Probó en primer lugar con los nombres «Savannah» y «Jóvenes Dirigentes». Nada. El Grupo no se había reunido allí con anterioridad o, si lo había hecho, la noticia no apareció en los periódicos. De todas maneras, en la gacetilla del Mirror se decía que era su primer congreso.
Durante veinte minutos, introdujo sin éxito distintas combinaciones.
– Bueno, ¿cuál es el problema? -preguntó Skyler-. Sabemos dónde estarán el martes. No tenemos más que ir allí.
– Desde luego -dijo Jude-. Pero… ¿y luego qué? Lo que buscamos es su cuartel general, el nido de víboras completo. Intentamos encontrar una colonia de clones, y no daremos con ella en el Hilton.
– Y tú crees que está en algún lugar próximo a Savannah. Los podemos seguir.
– Sí, pero ¿a quién seguimos? Nosotros somos tres, y ellos dos docenas. Llegarán de todos los rincones del país. No podremos vigilarlos a todos. Además ellos saben cuál es nuestro aspecto, recuerda al juez. Así que no podemos permitir que nos vean. Debemos espiarlos sin que adviertan nuestra presencia.
Jude volvió al ordenador. Durante media hora, probó con otras combinaciones de palabras, pero el resultado siempre fue el mismo: cero documentos encontrados.
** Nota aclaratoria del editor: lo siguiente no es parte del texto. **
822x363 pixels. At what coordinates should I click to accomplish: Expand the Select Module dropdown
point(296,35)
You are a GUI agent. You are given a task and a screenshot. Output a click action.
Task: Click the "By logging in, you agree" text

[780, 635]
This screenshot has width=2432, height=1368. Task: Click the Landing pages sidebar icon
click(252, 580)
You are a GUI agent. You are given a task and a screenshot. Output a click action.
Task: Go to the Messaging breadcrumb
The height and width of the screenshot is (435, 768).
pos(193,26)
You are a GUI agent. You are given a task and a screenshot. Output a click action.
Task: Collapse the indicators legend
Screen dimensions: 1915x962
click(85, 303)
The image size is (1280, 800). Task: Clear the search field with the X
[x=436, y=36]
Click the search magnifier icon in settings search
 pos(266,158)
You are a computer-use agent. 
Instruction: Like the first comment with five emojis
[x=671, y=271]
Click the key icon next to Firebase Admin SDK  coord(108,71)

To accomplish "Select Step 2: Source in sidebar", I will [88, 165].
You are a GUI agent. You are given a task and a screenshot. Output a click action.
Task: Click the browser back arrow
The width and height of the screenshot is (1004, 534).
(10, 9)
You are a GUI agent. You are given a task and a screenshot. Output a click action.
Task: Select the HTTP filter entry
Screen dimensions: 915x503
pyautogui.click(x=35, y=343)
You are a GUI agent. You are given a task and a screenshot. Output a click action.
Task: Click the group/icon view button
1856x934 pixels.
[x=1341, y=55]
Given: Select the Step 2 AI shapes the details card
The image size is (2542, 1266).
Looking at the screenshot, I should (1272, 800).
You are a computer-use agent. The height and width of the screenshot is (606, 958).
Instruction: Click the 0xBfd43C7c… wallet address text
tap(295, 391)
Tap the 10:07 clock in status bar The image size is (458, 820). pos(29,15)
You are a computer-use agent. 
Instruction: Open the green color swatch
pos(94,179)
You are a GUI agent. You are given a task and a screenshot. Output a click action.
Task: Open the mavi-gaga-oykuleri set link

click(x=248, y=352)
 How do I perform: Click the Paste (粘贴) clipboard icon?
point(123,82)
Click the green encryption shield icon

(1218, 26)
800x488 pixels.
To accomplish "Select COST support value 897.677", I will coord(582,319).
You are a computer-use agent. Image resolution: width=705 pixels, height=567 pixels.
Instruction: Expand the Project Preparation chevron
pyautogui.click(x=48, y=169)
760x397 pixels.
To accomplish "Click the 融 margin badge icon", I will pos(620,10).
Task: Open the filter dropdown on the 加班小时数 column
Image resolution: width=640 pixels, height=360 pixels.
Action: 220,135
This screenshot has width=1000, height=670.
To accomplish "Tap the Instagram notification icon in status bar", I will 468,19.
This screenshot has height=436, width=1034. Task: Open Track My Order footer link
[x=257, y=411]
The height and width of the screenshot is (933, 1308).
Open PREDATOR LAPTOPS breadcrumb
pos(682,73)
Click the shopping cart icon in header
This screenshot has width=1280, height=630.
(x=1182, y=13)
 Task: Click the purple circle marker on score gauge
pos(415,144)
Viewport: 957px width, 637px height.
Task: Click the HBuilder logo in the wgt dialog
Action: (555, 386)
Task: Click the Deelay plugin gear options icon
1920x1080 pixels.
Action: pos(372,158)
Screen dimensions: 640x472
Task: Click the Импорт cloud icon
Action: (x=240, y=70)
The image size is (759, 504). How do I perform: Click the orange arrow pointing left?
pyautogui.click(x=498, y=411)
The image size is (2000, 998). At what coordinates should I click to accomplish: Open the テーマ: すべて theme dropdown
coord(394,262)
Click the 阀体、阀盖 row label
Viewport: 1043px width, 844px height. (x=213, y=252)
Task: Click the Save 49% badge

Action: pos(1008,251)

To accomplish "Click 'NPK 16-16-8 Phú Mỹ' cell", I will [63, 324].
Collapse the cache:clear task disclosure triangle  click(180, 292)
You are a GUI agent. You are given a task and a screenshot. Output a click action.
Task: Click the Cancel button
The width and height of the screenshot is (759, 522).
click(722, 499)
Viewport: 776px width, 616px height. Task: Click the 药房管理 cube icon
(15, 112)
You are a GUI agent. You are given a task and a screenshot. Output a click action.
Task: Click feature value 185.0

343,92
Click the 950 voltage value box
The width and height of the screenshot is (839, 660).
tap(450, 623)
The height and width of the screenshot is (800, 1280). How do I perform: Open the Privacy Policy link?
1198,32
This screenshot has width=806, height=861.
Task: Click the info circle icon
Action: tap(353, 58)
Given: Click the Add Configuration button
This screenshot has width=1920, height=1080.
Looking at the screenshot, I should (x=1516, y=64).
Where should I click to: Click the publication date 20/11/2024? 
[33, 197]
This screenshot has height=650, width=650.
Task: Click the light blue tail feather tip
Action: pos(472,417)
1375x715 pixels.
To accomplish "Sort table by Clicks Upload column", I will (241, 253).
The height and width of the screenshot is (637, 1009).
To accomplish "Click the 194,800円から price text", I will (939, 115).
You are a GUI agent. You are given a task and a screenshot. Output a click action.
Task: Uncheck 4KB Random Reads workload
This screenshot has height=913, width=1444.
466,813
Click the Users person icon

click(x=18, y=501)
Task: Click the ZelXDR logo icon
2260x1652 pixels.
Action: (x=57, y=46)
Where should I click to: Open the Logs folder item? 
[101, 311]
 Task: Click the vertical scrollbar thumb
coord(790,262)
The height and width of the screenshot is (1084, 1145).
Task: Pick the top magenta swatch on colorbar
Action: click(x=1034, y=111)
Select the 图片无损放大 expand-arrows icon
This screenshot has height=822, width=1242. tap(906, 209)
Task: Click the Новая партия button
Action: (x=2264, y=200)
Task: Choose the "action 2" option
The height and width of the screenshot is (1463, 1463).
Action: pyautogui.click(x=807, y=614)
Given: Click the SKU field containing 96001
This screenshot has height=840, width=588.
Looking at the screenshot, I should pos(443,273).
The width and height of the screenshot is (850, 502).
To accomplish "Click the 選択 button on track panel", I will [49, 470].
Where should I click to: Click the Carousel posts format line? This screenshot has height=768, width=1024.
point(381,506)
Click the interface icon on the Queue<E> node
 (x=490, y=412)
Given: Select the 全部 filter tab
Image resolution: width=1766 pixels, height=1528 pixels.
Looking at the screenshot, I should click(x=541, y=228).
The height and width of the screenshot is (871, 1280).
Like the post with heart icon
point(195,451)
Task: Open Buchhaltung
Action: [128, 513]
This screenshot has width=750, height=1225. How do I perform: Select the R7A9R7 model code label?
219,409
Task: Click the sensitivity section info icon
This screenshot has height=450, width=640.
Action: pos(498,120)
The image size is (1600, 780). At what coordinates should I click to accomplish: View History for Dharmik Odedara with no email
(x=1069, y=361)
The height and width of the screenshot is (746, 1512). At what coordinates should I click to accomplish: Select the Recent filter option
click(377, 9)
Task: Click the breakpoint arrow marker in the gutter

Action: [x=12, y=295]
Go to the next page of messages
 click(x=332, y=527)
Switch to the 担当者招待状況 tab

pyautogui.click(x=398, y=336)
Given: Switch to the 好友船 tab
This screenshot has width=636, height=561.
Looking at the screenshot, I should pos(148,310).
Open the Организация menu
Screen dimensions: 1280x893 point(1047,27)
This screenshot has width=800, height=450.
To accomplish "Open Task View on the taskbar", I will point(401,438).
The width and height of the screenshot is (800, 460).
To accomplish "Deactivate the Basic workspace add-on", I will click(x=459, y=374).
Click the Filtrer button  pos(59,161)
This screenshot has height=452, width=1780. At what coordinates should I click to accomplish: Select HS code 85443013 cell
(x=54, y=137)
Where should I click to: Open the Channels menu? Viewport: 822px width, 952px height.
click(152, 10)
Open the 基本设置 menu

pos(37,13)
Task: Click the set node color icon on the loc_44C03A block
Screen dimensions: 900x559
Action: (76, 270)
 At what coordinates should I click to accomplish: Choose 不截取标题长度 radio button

Masculló una maldición y se volvió hacia sus compañeros. En los ojos de Tizzie advirtió que se le acababa de ocurrir algo.
– Tengo una idea -dijo-. Prueba con «Savannah» y «Samuel Billington».
Jude supo que era una buena idea aun antes de pulsar las teclas, y lanzó una exclamación de alegría cuando vio aparecer el documento. Era un breve artículo procedente del Atlanta Journal and Constitution, del 12 de septiembre de 1992. Se trataba de una nota acerca de la venta de una vieja base militar situada a cien kilómetros de Savannah. Un congresista de Georgia, P. J. Clarkson, había conseguido que se aprobase una ley especial que autorizaba que la base, abandonada hacía años, pasase a manos de un particular. El comprador fue Samuel T. Billington.
– Clarkson es el tipo al que reconociste en la sala del Congreso -dijo Jude-. Forma parte del grupo. Y, una vez más, Billington pone el dinero. Él entregó la propiedad al Laboratorio.
– Todo encaja -dijo Tizzie-. Hemos encontrado el nido de víboras del que hablabas.
La alegría de Jude se vio mitigada en cierto modo por algo que vio a través del espejo. Cuando alzó la vista hacia los cuerpos sin cabeza, advirtió que Tizzie tenía la mano sobre la rodilla de Skyler. Aunque no exactamente sobre la rodilla, sino más bien sobre el muslo.
En realidad, se dijo Jude, la mano reposaba probablemente sobre el punto en el que se hallaba la marca de géminis de Skyler.